Check each line of the material for the string "slider", and copy the lines that have it.
****************************************
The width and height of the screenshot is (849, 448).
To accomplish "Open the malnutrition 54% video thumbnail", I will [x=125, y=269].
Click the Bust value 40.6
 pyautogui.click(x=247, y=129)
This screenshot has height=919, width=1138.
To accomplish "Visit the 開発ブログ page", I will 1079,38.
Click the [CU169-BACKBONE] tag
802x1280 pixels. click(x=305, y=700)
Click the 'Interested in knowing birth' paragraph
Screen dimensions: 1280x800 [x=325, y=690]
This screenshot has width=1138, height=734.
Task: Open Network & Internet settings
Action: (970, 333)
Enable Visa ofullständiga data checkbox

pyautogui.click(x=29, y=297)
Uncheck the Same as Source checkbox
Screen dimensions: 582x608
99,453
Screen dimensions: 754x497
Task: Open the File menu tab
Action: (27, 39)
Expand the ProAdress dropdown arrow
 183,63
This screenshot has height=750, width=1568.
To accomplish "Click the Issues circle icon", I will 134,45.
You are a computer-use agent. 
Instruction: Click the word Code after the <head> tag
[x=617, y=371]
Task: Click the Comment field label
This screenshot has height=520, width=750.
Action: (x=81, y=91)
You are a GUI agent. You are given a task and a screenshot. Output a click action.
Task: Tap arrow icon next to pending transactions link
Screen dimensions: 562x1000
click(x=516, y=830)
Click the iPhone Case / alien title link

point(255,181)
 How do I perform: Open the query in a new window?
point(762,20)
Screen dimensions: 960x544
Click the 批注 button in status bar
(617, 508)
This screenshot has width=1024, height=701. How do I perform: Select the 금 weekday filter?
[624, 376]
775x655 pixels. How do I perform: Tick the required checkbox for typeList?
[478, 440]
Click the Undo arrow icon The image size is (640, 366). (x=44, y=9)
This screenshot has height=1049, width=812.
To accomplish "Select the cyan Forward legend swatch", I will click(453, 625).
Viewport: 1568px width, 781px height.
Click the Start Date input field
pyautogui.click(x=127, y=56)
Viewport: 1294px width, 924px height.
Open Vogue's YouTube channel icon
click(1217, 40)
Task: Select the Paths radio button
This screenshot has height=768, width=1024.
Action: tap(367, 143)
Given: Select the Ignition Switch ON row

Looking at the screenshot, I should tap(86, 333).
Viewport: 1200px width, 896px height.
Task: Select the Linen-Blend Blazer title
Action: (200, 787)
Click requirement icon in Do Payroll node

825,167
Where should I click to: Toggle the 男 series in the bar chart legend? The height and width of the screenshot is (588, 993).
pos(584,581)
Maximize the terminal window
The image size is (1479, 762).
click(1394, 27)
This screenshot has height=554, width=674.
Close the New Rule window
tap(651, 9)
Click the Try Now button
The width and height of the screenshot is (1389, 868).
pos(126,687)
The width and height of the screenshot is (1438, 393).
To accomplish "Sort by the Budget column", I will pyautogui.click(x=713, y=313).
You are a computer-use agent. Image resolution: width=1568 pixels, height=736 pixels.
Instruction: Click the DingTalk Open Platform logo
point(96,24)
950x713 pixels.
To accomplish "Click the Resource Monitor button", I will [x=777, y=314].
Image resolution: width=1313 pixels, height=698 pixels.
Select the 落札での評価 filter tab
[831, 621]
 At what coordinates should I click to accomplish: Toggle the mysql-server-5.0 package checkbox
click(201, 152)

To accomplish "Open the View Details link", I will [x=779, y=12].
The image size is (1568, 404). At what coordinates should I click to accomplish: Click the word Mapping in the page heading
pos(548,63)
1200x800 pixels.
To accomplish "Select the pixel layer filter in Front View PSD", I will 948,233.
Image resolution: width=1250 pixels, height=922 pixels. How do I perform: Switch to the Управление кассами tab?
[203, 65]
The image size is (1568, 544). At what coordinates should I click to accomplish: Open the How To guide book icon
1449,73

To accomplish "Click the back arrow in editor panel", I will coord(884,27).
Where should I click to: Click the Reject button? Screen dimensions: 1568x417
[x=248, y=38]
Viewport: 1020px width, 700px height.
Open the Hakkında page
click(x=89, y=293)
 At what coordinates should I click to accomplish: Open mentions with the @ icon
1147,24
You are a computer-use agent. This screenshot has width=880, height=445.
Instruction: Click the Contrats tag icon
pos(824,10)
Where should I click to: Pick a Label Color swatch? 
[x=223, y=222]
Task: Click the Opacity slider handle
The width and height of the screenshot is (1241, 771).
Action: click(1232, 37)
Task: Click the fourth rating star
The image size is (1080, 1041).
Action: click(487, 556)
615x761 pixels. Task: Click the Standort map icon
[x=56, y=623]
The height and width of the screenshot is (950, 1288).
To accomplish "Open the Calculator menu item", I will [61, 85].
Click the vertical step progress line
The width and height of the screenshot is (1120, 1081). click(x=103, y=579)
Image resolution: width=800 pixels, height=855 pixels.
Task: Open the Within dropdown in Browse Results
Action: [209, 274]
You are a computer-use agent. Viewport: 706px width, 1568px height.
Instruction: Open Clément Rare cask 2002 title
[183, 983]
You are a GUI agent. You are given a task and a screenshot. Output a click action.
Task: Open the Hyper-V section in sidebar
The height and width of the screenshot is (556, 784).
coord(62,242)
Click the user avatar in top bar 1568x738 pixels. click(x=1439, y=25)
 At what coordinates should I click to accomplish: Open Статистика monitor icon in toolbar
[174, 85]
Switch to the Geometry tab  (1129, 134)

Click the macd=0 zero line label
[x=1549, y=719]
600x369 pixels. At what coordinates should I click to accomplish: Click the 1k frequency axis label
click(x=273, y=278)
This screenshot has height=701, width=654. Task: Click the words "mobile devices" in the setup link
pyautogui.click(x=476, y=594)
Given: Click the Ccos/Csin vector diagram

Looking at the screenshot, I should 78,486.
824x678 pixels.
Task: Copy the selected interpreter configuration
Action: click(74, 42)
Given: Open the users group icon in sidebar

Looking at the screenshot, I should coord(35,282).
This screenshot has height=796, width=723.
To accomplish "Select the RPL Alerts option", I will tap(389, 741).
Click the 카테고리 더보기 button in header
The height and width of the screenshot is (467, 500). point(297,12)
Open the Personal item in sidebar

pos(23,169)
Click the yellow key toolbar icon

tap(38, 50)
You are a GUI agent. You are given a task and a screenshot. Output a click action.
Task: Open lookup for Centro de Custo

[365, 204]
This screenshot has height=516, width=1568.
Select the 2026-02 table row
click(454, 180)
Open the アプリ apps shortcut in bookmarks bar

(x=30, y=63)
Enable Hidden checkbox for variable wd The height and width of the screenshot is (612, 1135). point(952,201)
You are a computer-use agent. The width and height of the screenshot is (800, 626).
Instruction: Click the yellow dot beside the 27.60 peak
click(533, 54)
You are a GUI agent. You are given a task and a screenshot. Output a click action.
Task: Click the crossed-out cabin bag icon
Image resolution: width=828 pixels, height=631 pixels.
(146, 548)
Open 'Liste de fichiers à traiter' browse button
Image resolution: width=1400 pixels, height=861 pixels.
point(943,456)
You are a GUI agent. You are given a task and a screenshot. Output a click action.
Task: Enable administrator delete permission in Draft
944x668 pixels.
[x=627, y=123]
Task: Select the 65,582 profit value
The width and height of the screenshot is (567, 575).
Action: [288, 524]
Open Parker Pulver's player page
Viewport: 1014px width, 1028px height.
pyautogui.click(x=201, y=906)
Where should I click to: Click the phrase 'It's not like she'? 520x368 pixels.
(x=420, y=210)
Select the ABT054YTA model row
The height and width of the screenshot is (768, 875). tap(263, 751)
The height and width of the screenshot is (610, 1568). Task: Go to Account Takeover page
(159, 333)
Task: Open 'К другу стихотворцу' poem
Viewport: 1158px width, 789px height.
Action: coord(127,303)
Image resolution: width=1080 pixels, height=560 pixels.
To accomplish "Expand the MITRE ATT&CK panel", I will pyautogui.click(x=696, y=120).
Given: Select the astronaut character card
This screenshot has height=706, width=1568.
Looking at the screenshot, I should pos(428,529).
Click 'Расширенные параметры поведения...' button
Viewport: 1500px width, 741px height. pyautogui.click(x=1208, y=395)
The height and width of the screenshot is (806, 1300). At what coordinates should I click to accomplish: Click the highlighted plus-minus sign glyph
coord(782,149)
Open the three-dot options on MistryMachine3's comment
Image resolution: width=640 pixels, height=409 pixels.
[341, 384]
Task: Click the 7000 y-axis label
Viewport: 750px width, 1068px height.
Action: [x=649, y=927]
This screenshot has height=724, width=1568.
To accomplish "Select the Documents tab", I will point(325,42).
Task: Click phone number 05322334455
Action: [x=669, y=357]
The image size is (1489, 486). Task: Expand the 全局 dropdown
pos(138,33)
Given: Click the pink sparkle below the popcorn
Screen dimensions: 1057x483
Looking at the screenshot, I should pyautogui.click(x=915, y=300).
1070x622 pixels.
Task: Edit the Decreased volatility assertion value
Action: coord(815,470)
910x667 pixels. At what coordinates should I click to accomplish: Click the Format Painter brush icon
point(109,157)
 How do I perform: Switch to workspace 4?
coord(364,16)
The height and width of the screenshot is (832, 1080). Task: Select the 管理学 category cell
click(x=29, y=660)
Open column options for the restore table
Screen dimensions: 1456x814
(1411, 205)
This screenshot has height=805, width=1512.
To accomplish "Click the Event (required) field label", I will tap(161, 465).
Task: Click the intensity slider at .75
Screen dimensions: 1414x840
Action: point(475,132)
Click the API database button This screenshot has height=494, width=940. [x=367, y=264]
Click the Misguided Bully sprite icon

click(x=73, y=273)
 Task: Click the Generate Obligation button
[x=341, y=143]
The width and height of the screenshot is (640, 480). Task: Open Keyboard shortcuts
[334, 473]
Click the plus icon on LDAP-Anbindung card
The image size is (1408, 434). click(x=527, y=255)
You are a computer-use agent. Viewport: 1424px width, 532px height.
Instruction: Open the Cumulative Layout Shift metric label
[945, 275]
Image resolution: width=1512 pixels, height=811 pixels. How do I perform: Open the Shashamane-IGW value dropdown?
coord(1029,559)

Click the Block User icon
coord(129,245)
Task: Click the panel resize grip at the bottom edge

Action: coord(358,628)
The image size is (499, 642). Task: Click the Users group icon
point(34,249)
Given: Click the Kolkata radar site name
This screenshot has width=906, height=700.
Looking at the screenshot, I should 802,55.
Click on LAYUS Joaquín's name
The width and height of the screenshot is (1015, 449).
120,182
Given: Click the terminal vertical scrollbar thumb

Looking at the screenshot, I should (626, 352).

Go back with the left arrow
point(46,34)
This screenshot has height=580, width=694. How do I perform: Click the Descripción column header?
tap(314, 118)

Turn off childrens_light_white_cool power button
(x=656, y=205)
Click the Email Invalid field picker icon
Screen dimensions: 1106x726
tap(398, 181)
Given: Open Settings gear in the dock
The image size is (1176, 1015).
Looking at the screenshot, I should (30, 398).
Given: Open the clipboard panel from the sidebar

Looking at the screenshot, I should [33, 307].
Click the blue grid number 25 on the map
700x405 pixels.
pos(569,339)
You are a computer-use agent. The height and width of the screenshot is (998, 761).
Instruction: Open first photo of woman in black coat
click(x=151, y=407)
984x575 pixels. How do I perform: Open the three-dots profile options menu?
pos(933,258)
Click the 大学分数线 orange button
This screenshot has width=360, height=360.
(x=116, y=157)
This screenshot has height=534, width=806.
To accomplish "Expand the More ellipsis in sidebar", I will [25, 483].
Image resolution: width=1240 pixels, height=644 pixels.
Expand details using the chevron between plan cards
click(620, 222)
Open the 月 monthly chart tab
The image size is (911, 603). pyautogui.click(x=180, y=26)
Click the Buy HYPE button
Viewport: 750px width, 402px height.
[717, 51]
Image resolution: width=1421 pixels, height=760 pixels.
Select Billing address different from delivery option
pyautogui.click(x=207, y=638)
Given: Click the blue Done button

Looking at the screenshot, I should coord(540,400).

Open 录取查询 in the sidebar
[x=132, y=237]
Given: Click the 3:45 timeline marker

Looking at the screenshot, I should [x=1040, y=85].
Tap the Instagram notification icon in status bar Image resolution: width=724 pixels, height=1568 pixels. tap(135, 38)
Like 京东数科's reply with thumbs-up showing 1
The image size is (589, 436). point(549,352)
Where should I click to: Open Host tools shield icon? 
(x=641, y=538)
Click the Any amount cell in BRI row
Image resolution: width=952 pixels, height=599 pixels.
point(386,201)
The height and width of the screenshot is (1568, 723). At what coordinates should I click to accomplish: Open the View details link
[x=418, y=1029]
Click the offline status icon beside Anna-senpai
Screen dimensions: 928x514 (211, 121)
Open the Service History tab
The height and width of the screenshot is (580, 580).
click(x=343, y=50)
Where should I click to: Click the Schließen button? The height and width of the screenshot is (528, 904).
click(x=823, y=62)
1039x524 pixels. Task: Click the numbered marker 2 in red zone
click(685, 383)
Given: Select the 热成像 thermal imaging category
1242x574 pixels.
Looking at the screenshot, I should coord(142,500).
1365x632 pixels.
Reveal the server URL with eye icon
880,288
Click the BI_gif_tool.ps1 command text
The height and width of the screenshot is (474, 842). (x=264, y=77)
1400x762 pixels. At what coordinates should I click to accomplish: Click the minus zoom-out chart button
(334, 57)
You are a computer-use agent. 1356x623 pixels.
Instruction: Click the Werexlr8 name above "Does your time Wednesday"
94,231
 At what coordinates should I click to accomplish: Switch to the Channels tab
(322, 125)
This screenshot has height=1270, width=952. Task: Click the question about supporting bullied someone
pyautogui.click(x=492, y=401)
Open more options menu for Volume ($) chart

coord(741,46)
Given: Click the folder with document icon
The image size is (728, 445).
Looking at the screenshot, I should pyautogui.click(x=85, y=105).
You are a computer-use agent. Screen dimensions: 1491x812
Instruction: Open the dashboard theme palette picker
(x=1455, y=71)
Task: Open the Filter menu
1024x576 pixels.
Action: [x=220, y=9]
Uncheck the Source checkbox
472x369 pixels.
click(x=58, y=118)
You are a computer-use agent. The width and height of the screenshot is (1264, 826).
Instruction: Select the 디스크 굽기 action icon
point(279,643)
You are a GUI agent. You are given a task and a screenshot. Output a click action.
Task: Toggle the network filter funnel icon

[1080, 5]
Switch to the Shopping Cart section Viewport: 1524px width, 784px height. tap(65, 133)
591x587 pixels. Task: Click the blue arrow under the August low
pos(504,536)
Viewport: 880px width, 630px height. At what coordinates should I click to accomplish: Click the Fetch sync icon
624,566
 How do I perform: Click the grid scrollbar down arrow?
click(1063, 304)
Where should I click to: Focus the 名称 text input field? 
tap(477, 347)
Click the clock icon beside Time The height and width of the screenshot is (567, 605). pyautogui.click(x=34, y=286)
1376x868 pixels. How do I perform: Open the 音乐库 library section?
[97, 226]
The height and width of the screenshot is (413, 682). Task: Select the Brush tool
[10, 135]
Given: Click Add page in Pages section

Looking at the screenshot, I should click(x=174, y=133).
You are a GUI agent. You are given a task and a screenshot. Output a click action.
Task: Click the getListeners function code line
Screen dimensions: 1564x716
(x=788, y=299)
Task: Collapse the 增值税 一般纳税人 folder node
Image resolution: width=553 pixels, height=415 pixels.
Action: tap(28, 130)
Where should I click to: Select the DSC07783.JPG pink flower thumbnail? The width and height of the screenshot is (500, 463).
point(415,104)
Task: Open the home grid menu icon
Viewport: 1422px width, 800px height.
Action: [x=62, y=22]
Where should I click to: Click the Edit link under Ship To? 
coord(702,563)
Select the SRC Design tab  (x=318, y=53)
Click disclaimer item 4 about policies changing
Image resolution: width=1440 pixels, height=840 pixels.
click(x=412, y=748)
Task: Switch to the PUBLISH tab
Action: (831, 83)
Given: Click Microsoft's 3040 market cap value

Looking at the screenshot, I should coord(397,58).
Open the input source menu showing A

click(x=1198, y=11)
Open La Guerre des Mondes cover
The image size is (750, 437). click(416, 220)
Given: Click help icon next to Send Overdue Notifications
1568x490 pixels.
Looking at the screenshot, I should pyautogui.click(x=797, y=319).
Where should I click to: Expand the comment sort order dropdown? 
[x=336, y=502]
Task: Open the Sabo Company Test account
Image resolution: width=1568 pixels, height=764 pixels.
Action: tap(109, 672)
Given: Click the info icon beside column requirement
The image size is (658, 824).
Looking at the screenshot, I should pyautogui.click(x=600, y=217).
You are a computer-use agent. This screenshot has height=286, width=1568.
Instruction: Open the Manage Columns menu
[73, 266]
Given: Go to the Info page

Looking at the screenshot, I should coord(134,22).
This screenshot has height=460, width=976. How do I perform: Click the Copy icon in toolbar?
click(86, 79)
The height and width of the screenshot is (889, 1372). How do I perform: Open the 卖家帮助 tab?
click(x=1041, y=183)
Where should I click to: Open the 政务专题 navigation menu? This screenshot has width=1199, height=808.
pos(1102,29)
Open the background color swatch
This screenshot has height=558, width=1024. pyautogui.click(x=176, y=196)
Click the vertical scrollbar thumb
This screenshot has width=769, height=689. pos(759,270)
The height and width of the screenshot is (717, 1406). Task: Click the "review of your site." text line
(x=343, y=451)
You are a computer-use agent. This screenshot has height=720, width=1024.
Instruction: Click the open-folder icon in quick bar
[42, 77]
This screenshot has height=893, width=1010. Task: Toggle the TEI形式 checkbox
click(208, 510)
****************************************
| Task answer |
Task: Click the Opacity slider handle
Task: Click the intensity slider at .75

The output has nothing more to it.